(Beginning of Provided records)
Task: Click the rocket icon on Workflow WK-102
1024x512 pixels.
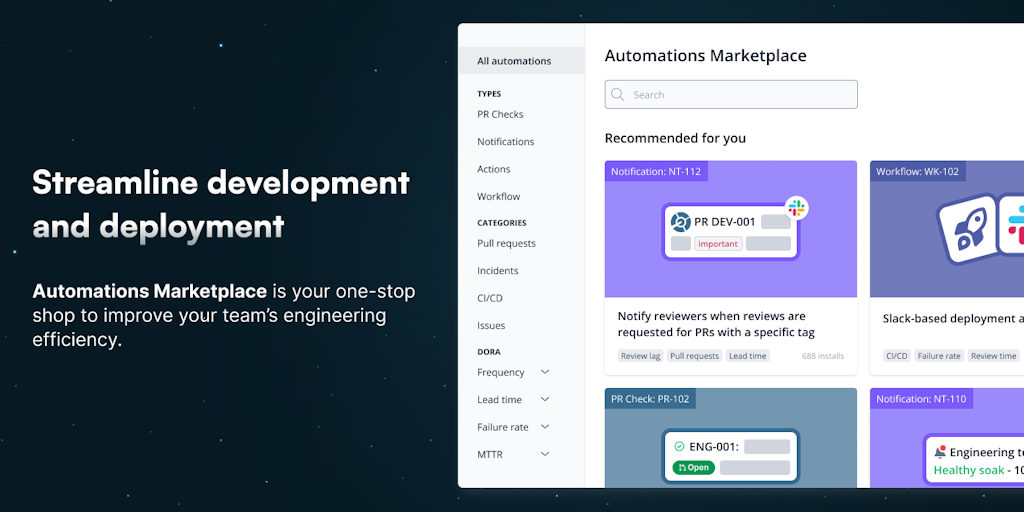Action: [969, 228]
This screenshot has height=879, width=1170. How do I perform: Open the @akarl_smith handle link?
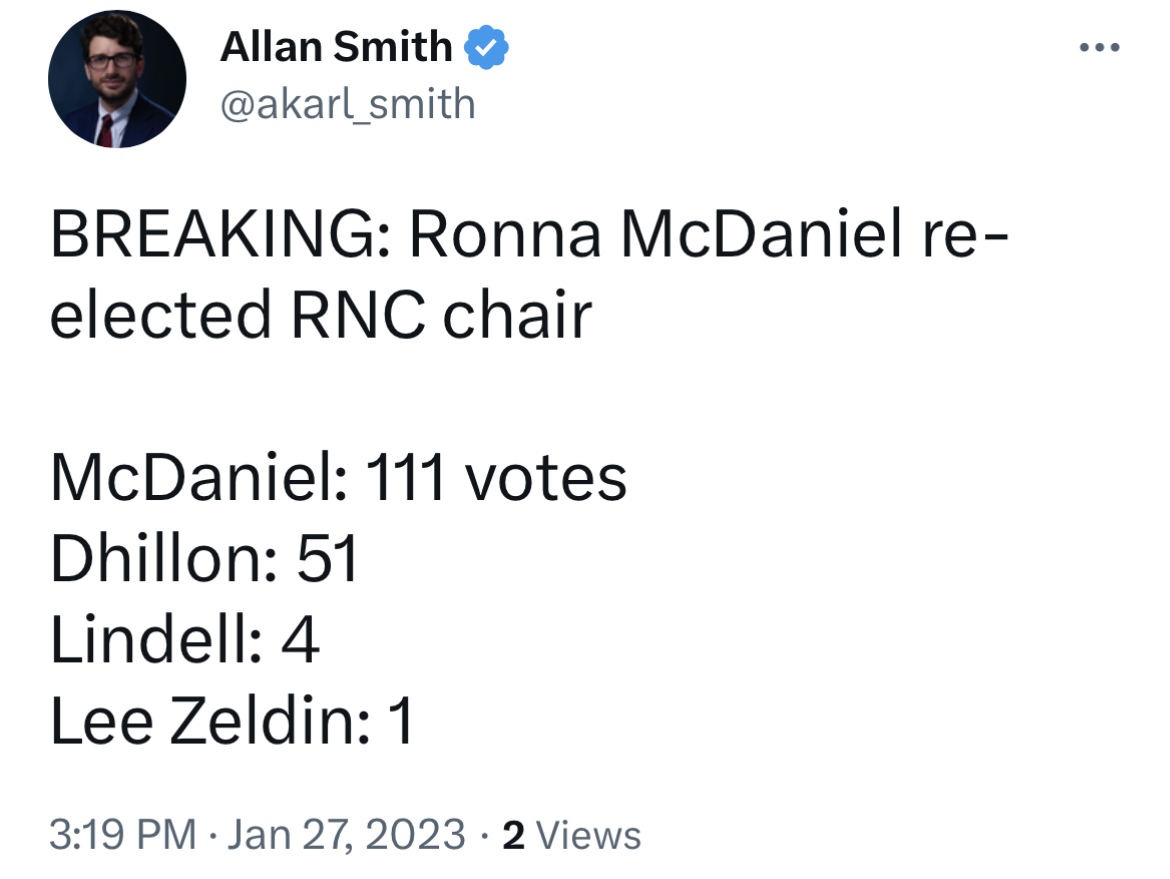pyautogui.click(x=348, y=104)
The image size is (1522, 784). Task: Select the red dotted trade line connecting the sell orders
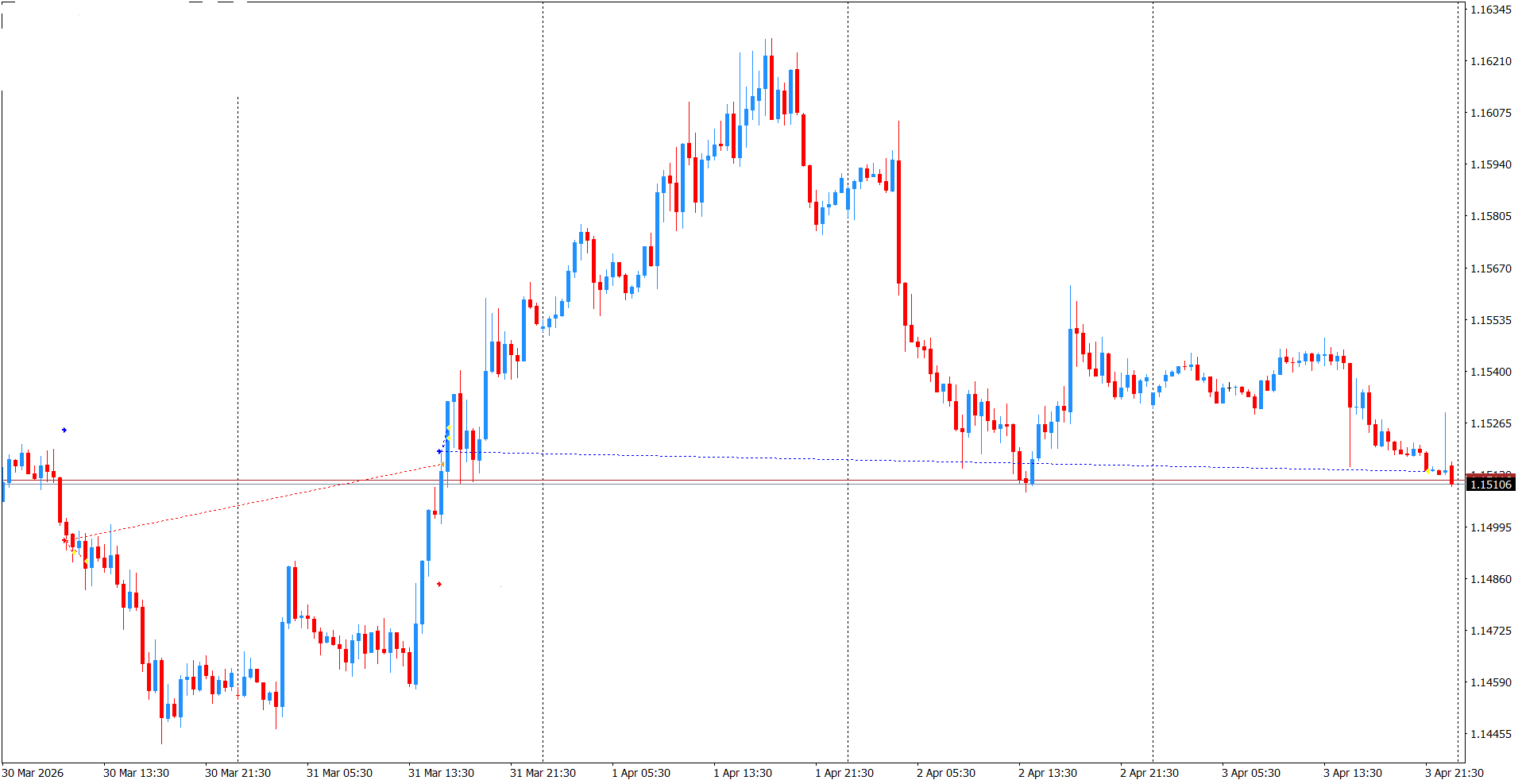tap(238, 506)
(End of Provided records)
### Directions:
Go through the listing above and retype each line exactly, apart from the pictures.

### Solved exercise:
Task: Click the rocket icon on Workflow WK-102
1024x512 pixels.
Action: [969, 228]
This screenshot has height=879, width=1170. How do I perform: Open the @akarl_smith handle link?
pyautogui.click(x=348, y=104)
The image size is (1522, 784). Task: Select the red dotted trade line connecting the sell orders
tap(238, 506)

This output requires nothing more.